February 2, 2009
In News The Israel-Palestine Conflict
By Will Self
If the protesting luvvies really wanted to make a point about Gaza, they’d attack Israel and the British government
Whether Mark Thompson’s decision not to air the Disasters Emergency Committee’s appeal for Gaza on the BBC was the right one, the response of a whole phalanx of luvvies and legs (the term used by TV techies for those in front of the cameras) has been laughable.
Oh! How they’re appalled at the pusillanimous BBC in the face of this ‘humanitarian’ disaster – yet few of them spoke out loud and clear against the actions of Israel that caused it, nor, by extension, against the supine British government whose consistent failure to roundly condemn Israel is far more important than a charity advert.
Why don’t they do something that might cause a stir, like refusing to pay tax?
I wonder if the luvvies, the legs and the old Trots for whom Stop the War is a front, will make common cause with Charles Moore and his tweedy Telegraph clique who so object to the salary paid Jonathan Ross? All these disparate elements have committed themselves to a dreadful act of civil disobedience, namely, refusing to pay their licence fee.
Of course, none of them would have the balls to do anything that could really end them up in choky – like refusing to pay their taxes.

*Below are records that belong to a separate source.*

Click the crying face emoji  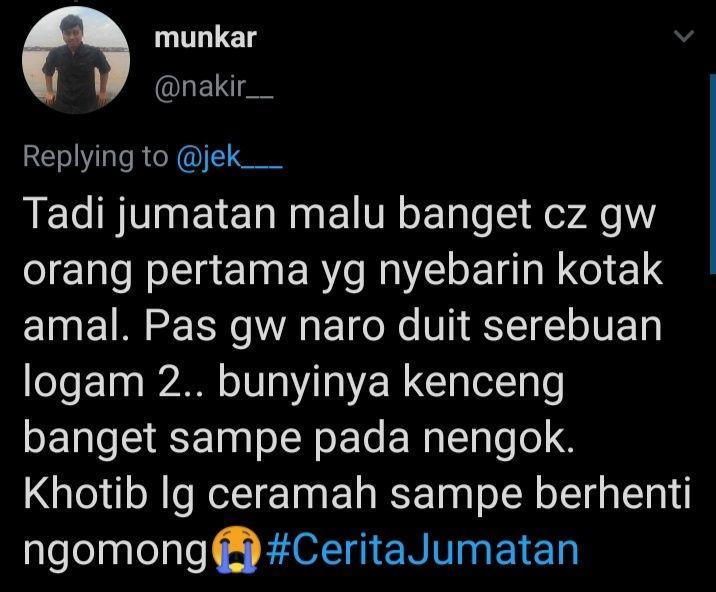coord(237,550)
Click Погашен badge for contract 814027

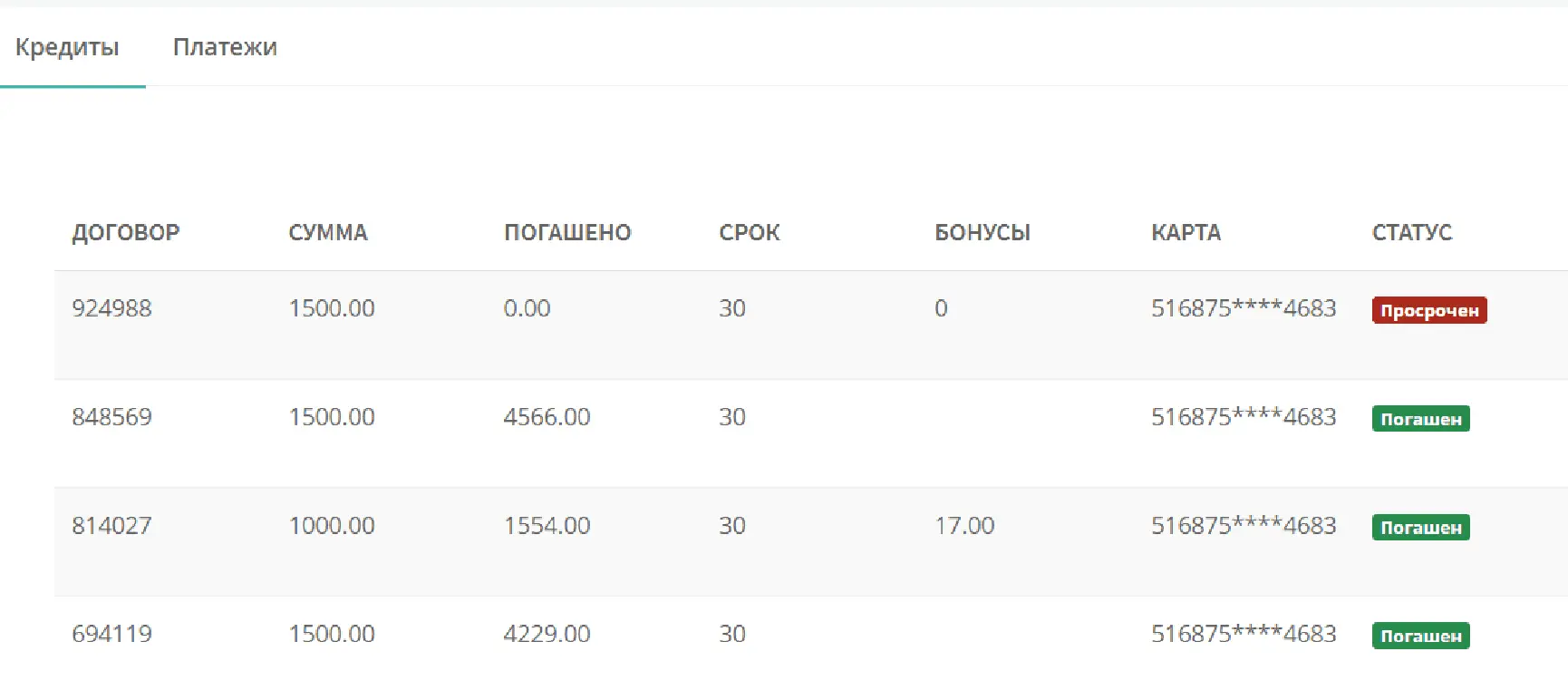(1420, 528)
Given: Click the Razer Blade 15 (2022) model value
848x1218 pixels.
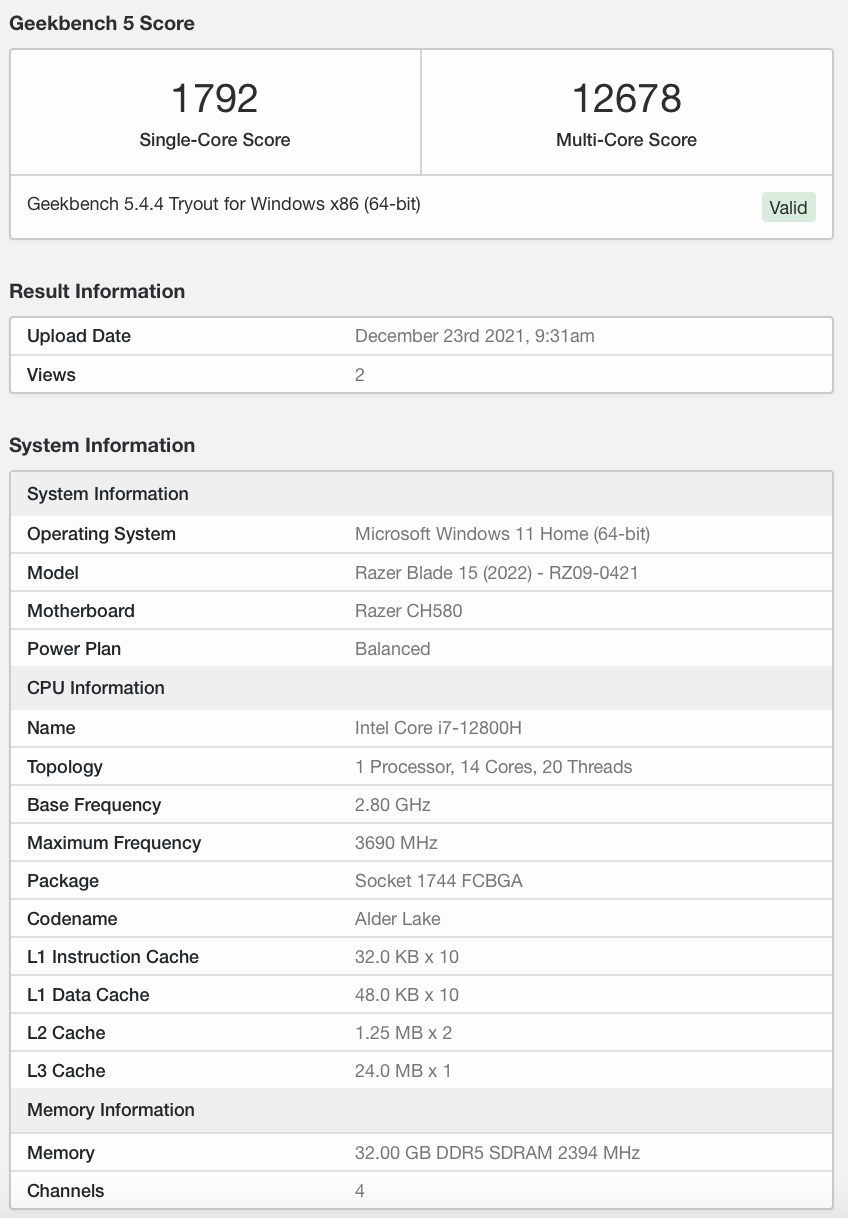Looking at the screenshot, I should (496, 573).
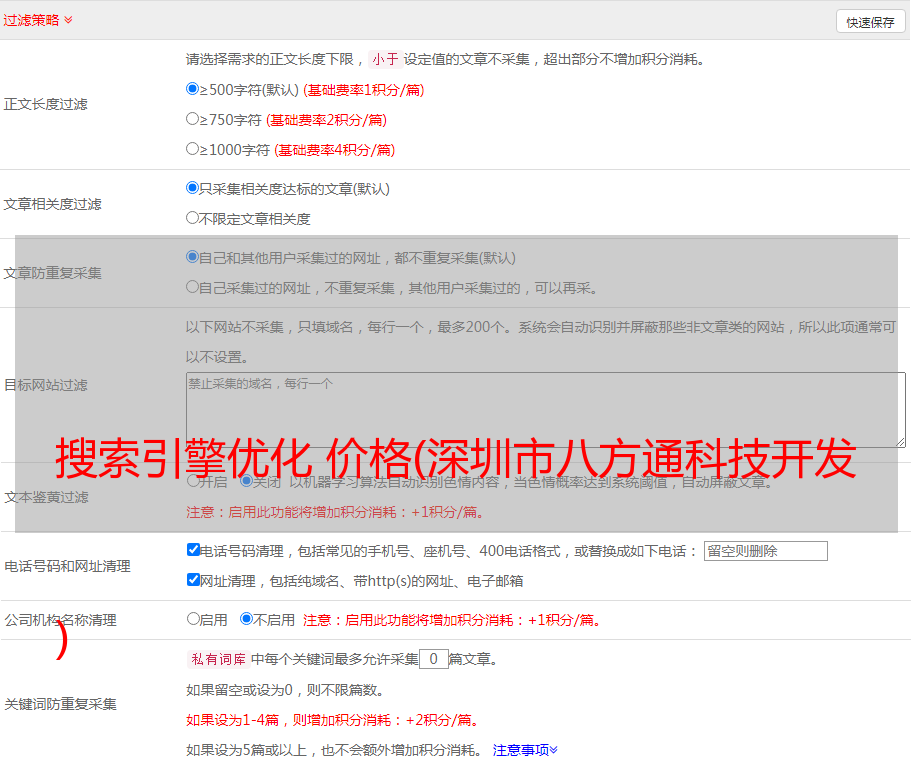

Taxes which are used, among other things, to subsidise the British arms manufacturers, who made the night vision equipment that was sold to the Israeli air force so their pilots could bomb the Palestinians.
It strikes me that the Ross/Brand ballyhoo and the Gaza appeal brouhaha are both examples of a nauseating narcissism on the part of the British middle class. The senior citizen offended may have been Andrew Sachs, and the homeless, starving people may be Palestinians, yet it remains, resolutely, all about us.
That’s what the BBC has become, not simply a screen, but a mirror that these Volvo-driving Calibans stare at themselves in, then become enraged when all they see reflected there is their own moral weakness and self-centredness.
Victims of war and natural disasters are equally worthy of our beneficence
After all, if anyone really did want to contribute to the Disasters Emergency Committee, on principle (and not merely to assuage the guilt provoked by distressing TV images), he or she could pick up the phone, or log on to the internet and do so. Now that the ‘row’ has gone on for days, there can hardly be anyone left in the country who isn’t aware of the appeal, and what it’s for.
The truth is that the victims of war and the victims of natural disasters are equally worthy of our beneficence – nobody, who isn’t actually firing a gun at the time, deserves to be killed by shells with a payload of white phosphorus, any more than they deserve to be swept away by a tsunami.
The paradox is that those licence fee evaders who bleat on about ‘humanitarian’ crises are quite as bad as those who unashamedly believe that might is right – with an added dash of hypocrisy thrown in for good measure. ‘Humanitarian’ in the context of Gaza is nothing but a fig leaf held over the rampant obscenity of Israel’s aggression, and by focusing their attention on the BBC baddies, the protesters are ignoring those really at fault.